Nonperturbative treatment of double Compton backscattering in intense laser fields

TL;DR

This paper presents a nonperturbative relativistic approach to modeling double Compton backscattering in intense laser fields, revealing significant differences from perturbative predictions and analyzing photon entanglement.

Contribution

It introduces a fully relativistic, nonperturbative framework using Dirac--Volkov states to accurately describe two-photon emission in intense laser fields, including multi-photon exchange processes.

Findings

Nonperturbative treatment alters theoretical predictions.

Photon entanglement quantified by concurrence.

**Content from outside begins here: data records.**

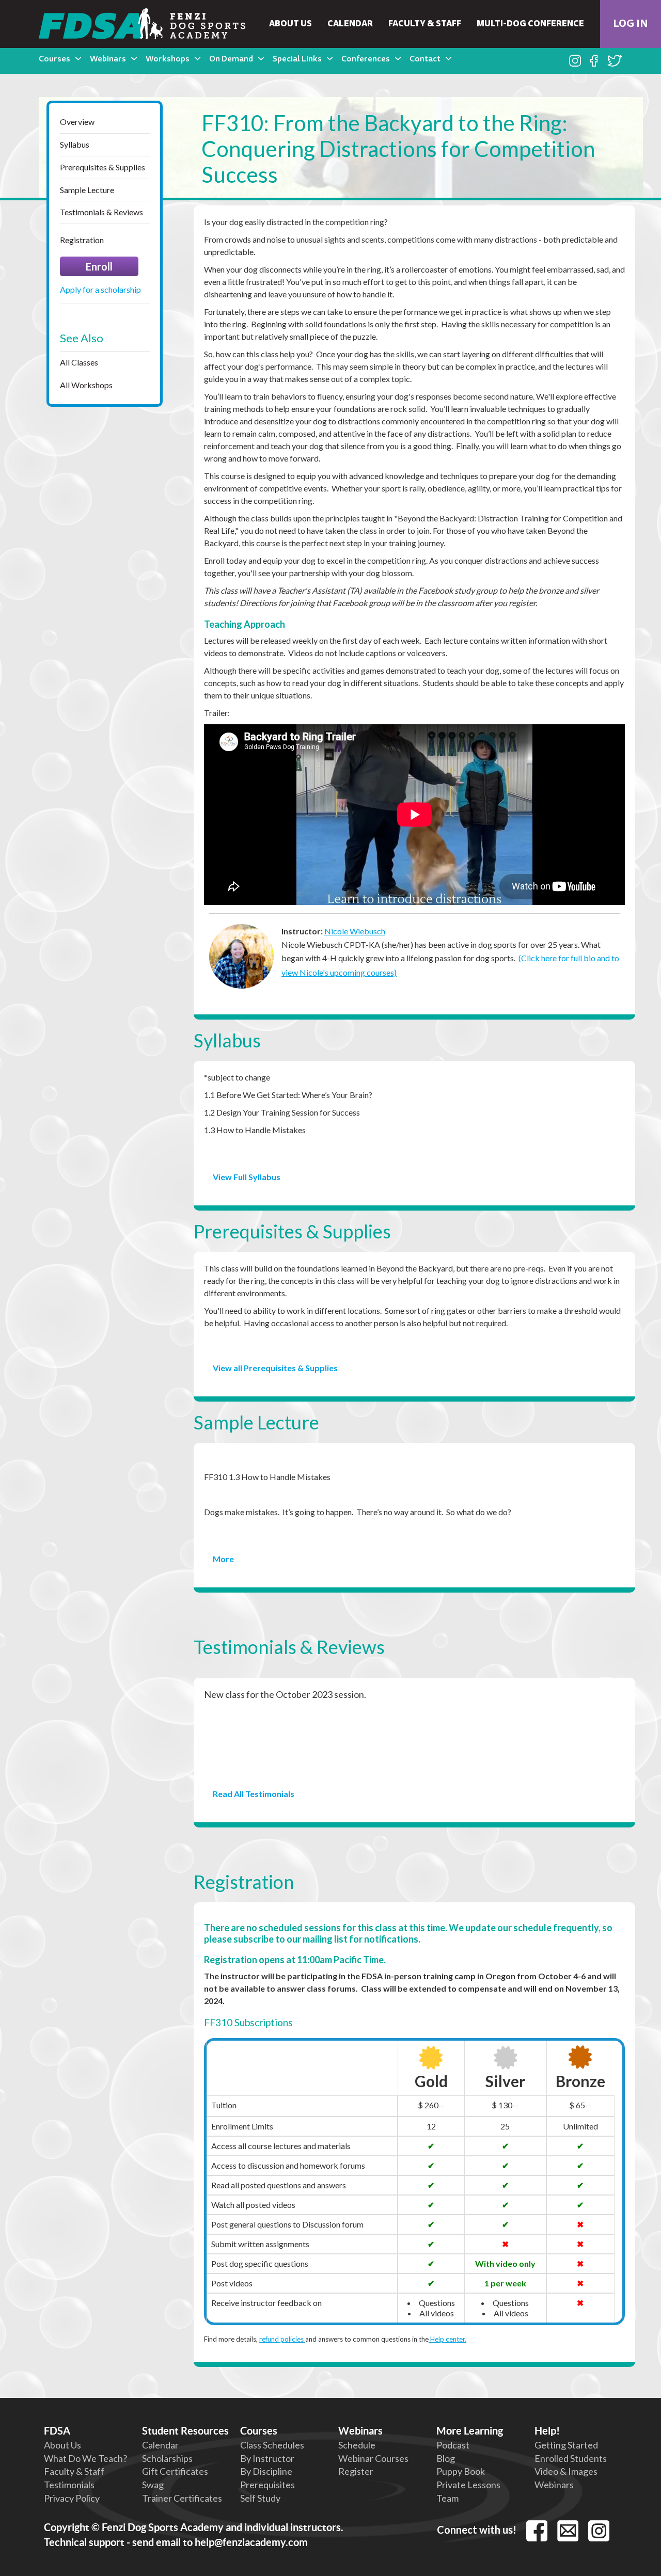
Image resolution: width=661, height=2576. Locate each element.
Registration (82, 240)
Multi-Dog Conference (530, 24)
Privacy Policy (72, 2498)
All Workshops (86, 385)
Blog (445, 2458)
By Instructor (267, 2458)
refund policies (282, 2339)
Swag (153, 2484)
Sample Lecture (87, 190)
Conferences (365, 59)
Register (355, 2471)
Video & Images (565, 2471)
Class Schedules (272, 2445)
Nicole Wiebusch (354, 931)
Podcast (452, 2445)
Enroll (99, 266)
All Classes (79, 362)
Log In (630, 24)
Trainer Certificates (182, 2498)
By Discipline (266, 2471)
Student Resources (185, 2431)
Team (447, 2498)
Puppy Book (460, 2471)
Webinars (108, 59)
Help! (547, 2431)
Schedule (356, 2445)
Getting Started (566, 2445)
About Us (290, 24)
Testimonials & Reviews (101, 212)
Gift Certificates (175, 2471)
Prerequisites (267, 2484)
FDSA (57, 2431)
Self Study (260, 2498)
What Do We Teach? (85, 2458)
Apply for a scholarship (100, 289)
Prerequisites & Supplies (102, 167)
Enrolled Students (570, 2458)
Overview (77, 121)
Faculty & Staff (424, 24)
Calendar (350, 24)
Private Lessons (468, 2484)
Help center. (447, 2339)
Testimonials (69, 2484)
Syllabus (74, 144)
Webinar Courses (373, 2458)
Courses (54, 59)
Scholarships (167, 2458)
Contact (425, 59)
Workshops (168, 59)
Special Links (297, 59)
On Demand (231, 59)
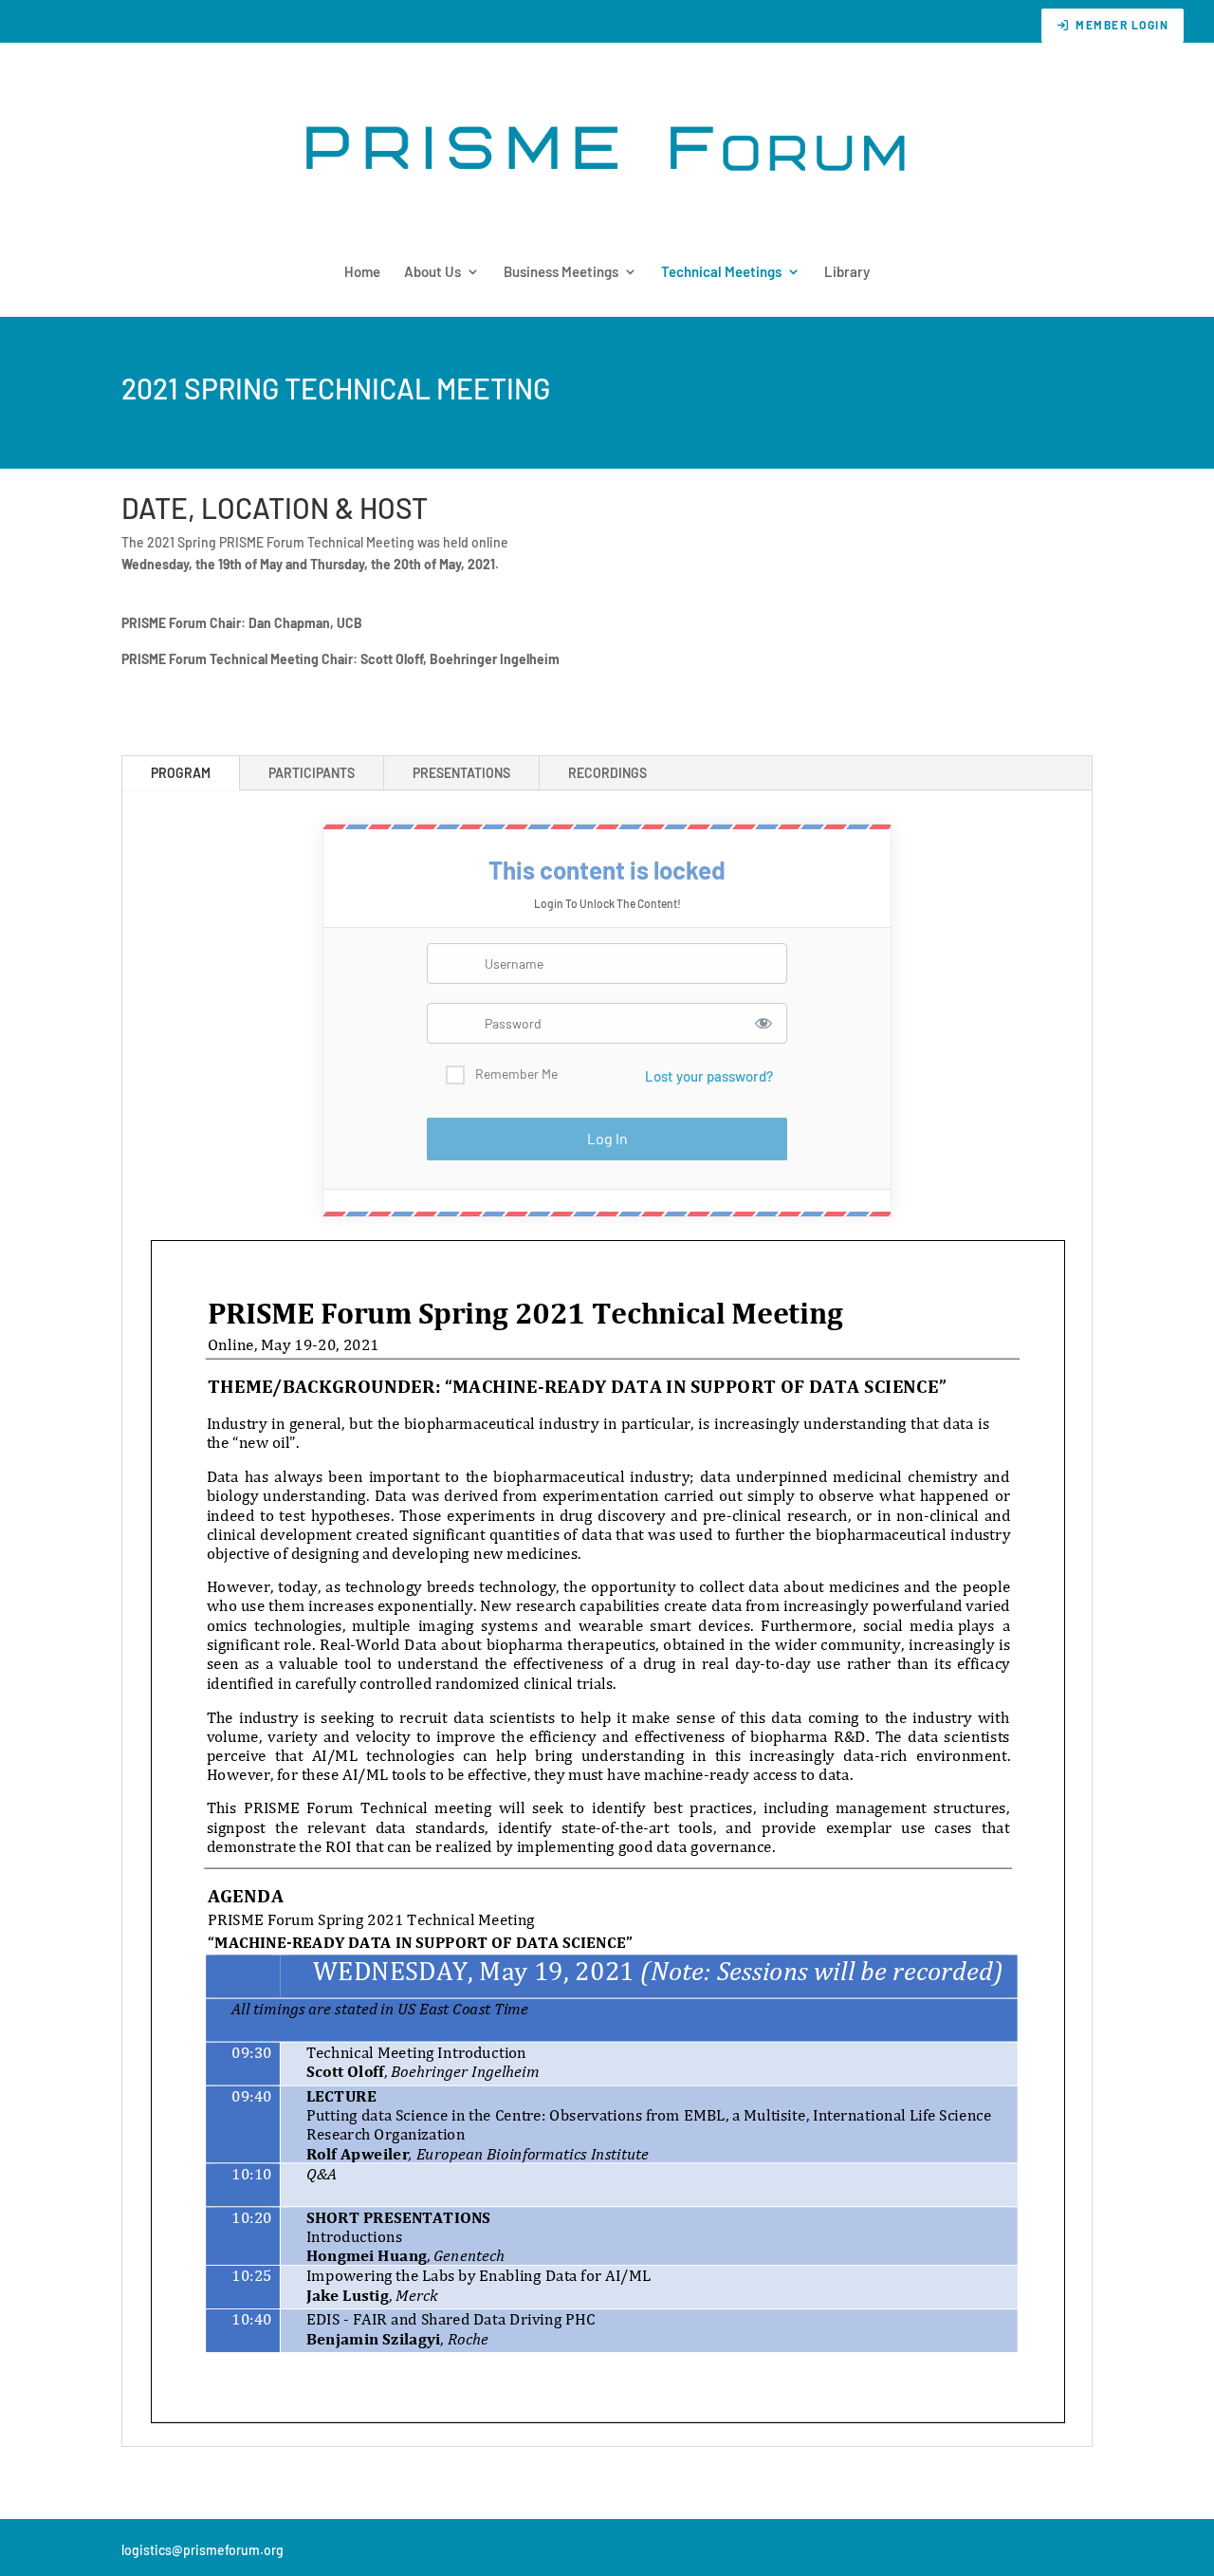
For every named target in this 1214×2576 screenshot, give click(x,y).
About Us (432, 272)
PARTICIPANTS (311, 773)
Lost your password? (709, 1075)
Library (847, 272)
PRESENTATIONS (461, 773)
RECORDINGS (607, 773)
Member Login (1122, 24)
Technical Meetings (721, 272)
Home (362, 272)
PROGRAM (181, 773)
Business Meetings (561, 272)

Results relevant for future high-intensity laser experiments.

Abstract

The emission of a pair of entangled photons by an electron in an intense laser field can be described by two-photon transitions of laser-dressed, relativistic Dirac--Volkov states. In the limit of a small laser field intensity, the two-photon transition amplitude approaches the result predicted by double Compton scattering theory. Multi-exchange processes with the laser field, including a large number of exchanged laser photons, cannot be described without the fully relativistic Dirac--Volkov propagator. The nonperturbative treatment significantly alters theoretical predictions for future experiments of this kind. We quantify the degree of polarization correlation of the photons in the final state by employing the well-established concurrence as a measure of the entanglement.